====== Text section ======
The Value of Social Work Campaign Champions Program
Social Worker Champions: Michelle Zabiaka & Tyrell Sargent
Social workers can be found in many interesting locations, but few would expect them to be found at the Saskatoon Public Library. Tyrell Sargent and Michelle Zabiaka are Outreach Workers at the library and they are assisting people who are looking for help regarding their social needs.
Providing assistance through the Saskatoon Library
“My coworker and I have nicknamed ourselves, ‘The Odd Job Squad’, as we are attempting to fill the gaps between services,” said Sargent. “We do anything from helping someone apply for income assistance, looking for housing and employment to even just chatting over a cup of coffee. We serve people from all walks of life and our services are completely free.”
Sargent added that what he likes best about social work is simply the opportunity to work with people and trying to create a positive impact in the community.
“Everyone deserves support in their lives, but not everyone has someone to share that with. I like talking with people and the fact that some people want to let me know how they are doing is very meaningful to me,” he said. “Over the course of my career, I’ve had clients tell me I showed them a kindness, understanding and/or patience they had never experienced before; and that is the reason I became a social worker.”
These sentiments are shared by Zabiaka. Out of all the things that she enjoys about social work, she said her favorite part is the amount of difference she is able to make in someone else’s life.
“Even if what you think you are doing is small and insignificant, many people we work with have so much going on in their lives, and just providing them the opportunity to sit down, have a coffee, and share what is going on in their lives has the greatest impact.”
The duo had different reasons for becoming social workers. When Sargent was in high school he met a social worker who inspired him to join the profession, while Zabiaka lived in a small town where there were limited resources and she realized the impact that social workers could have.
Sargent knew going into university he wanted to be a social worker and like any university student, he sometimes wondered if he was doing the right thing. “I had a lot of doubts along the way, even after I was accepted into the program,” he said, but he attributed his success to the struggles he faced in university and the constant support throughout his education and even his early career.
====== Dataset ======
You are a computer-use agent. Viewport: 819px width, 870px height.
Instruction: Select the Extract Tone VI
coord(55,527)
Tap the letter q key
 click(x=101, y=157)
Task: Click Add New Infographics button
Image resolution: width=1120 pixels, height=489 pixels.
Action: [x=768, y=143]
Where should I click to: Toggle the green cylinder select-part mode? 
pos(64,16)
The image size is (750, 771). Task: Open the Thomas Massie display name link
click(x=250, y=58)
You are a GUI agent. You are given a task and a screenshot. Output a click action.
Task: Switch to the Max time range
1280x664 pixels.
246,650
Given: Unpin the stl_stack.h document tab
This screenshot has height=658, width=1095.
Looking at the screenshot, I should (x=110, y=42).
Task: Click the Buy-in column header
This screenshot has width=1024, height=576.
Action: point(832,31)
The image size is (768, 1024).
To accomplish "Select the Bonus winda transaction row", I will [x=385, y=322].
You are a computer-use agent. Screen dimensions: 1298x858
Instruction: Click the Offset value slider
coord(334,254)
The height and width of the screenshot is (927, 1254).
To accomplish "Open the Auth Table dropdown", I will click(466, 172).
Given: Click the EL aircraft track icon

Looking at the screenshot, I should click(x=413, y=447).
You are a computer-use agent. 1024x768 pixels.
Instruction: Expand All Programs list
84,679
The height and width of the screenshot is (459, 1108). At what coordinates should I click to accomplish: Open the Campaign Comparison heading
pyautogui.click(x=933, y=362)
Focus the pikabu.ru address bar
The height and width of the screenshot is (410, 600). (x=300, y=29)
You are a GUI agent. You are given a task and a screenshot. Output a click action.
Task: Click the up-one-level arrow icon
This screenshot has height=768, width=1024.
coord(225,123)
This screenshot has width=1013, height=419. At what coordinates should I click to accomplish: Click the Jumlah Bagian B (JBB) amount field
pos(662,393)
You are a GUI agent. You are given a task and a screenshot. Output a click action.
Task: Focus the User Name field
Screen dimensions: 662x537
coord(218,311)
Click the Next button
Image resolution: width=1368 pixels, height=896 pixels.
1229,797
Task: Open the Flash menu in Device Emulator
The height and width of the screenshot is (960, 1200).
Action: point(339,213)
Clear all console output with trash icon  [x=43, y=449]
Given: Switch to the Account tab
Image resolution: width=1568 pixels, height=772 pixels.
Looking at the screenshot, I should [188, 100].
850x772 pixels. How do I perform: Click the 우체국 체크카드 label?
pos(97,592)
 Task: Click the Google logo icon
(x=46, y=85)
======
● **Complete the following**:
1. List every kind of help that Sargent says the outreach workers provide, according to the profile of the library outreach workers.
2. Rewrite the paragraph beginning "The duo had different reasons" from the profile of the library outreach workers in one shorter sentence.
3. Copy the profile of the library outreach workers from "Providing assistance through" to "in the community.".

● **Solution list**:
1.
- Helping someone apply for income assistance
- Looking for housing
- Looking for employment
- Chatting over a cup of coffee

2. Sargent was inspired to become a social worker by one he met in high school, while Zabiaka chose the profession after seeing social workers' impact in her small, resource-limited hometown.

3.
Providing assistance through the Saskatoon Library
“My coworker and I have nicknamed ourselves, ‘The Odd Job Squad’, as we are attempting to fill the gaps between services,” said Sargent. “We do anything from helping someone apply for income assistance, looking for housing and employment to even just chatting over a cup of coffee. We serve people from all walks of life and our services are completely free.”
Sargent added that what he likes best about social work is simply the opportunity to work with people and trying to create a positive impact in the community.